Nods and thumbs up all around. Looks like everyone’s hanging on his every word! I know I am.

“What’s next?” I ask.

“Next up, is alert correlation which is all about pattern discovery across technology stacks.”

“So network, server and application?” I asked.

“Yes,” confirmed Dinesh. “And in your newer environments and Aparna’s cloudnative pieces, microservices and containers too. And it’s not bamboozled by all these cross-enterprise dependencies with have either.”

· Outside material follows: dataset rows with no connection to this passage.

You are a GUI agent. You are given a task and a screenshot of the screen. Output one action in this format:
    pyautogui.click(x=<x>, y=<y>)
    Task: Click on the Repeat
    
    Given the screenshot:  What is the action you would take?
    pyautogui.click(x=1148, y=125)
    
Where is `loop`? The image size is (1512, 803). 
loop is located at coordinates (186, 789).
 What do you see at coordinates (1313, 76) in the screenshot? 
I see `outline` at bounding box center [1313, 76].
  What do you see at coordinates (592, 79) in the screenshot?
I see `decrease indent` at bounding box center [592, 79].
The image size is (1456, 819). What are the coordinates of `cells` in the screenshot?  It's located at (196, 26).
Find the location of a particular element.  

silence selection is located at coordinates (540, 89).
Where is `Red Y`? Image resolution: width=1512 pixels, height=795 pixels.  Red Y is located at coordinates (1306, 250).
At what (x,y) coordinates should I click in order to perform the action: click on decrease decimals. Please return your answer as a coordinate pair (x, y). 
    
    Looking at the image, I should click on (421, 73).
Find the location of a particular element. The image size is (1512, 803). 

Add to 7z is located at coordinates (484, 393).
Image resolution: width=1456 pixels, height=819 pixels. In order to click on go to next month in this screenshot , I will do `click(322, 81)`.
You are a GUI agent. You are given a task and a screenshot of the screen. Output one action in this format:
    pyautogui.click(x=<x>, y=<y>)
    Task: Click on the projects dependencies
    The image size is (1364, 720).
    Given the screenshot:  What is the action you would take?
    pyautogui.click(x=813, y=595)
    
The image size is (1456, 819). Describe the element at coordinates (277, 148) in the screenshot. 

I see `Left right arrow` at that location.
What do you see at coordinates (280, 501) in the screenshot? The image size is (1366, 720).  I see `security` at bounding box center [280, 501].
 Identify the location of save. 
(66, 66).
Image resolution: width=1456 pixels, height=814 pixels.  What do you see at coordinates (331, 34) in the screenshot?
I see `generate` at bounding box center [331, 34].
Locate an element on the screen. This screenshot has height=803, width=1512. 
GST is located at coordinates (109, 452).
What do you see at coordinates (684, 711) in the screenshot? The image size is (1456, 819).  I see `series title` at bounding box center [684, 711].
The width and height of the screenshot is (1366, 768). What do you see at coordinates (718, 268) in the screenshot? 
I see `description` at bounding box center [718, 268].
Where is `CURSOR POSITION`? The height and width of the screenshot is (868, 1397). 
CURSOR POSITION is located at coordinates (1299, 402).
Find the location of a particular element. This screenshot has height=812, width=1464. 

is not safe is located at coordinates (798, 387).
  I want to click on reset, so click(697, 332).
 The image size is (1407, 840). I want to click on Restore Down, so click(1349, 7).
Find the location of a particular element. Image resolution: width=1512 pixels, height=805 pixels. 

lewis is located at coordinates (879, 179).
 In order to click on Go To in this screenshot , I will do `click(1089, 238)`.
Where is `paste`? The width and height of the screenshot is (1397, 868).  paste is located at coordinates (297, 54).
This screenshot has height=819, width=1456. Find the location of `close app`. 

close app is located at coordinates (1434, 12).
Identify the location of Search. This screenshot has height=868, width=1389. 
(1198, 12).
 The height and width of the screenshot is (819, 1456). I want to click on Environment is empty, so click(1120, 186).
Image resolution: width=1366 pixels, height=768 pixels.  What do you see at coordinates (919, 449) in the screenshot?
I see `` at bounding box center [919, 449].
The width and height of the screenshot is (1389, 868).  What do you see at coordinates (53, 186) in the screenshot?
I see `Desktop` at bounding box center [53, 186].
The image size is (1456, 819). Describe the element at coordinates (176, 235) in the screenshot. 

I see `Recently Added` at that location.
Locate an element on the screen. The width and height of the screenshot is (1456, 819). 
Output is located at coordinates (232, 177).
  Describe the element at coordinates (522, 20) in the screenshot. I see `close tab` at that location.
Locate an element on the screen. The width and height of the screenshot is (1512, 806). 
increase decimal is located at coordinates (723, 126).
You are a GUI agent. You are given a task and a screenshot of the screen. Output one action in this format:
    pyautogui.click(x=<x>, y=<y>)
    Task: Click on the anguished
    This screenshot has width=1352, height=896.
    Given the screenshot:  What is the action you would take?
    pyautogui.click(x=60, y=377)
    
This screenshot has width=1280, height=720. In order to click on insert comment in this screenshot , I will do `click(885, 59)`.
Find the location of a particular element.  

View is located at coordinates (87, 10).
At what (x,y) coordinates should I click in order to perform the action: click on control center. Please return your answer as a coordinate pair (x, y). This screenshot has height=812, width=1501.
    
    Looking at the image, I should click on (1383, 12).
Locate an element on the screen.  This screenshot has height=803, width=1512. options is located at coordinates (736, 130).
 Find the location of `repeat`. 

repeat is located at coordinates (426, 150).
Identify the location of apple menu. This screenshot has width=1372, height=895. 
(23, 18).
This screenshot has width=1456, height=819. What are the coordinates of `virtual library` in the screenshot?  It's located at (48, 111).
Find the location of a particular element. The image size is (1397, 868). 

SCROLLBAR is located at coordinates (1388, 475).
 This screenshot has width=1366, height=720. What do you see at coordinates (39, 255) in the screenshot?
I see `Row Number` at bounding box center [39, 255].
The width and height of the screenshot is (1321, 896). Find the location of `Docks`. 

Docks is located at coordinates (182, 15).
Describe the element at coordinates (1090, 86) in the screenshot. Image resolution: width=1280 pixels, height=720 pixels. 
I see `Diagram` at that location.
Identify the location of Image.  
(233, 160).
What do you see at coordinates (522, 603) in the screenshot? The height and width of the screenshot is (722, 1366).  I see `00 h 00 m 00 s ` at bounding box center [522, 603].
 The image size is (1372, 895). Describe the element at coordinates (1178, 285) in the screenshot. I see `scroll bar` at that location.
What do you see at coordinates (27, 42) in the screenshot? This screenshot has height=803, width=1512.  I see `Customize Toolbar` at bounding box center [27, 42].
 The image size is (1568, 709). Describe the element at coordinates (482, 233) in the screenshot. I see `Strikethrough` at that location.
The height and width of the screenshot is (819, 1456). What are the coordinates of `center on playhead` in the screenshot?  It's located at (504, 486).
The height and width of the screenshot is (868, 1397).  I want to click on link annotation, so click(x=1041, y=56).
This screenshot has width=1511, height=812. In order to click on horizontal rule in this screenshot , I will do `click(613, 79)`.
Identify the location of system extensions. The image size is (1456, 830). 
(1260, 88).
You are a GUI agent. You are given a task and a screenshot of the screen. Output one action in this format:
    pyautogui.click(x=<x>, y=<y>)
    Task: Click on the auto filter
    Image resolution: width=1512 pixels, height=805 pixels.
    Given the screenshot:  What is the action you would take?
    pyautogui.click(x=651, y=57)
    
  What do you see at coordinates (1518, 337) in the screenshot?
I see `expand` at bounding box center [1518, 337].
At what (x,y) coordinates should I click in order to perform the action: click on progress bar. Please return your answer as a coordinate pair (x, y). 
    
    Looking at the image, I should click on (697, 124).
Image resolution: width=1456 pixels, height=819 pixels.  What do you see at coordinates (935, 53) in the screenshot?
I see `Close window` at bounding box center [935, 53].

“It can help us manage the dependencies while we learn to break them,” I murmure.

“The correlation algorithms weigh across multiple factors. The Cookbook algorithm, for example, creates clusters of alerts based on how alike or dissimilar they are. It uses factors like time, class or type, geographic location, topology proximity, and server priority.”

“So it zips up alerts into batches?” Aparna asked.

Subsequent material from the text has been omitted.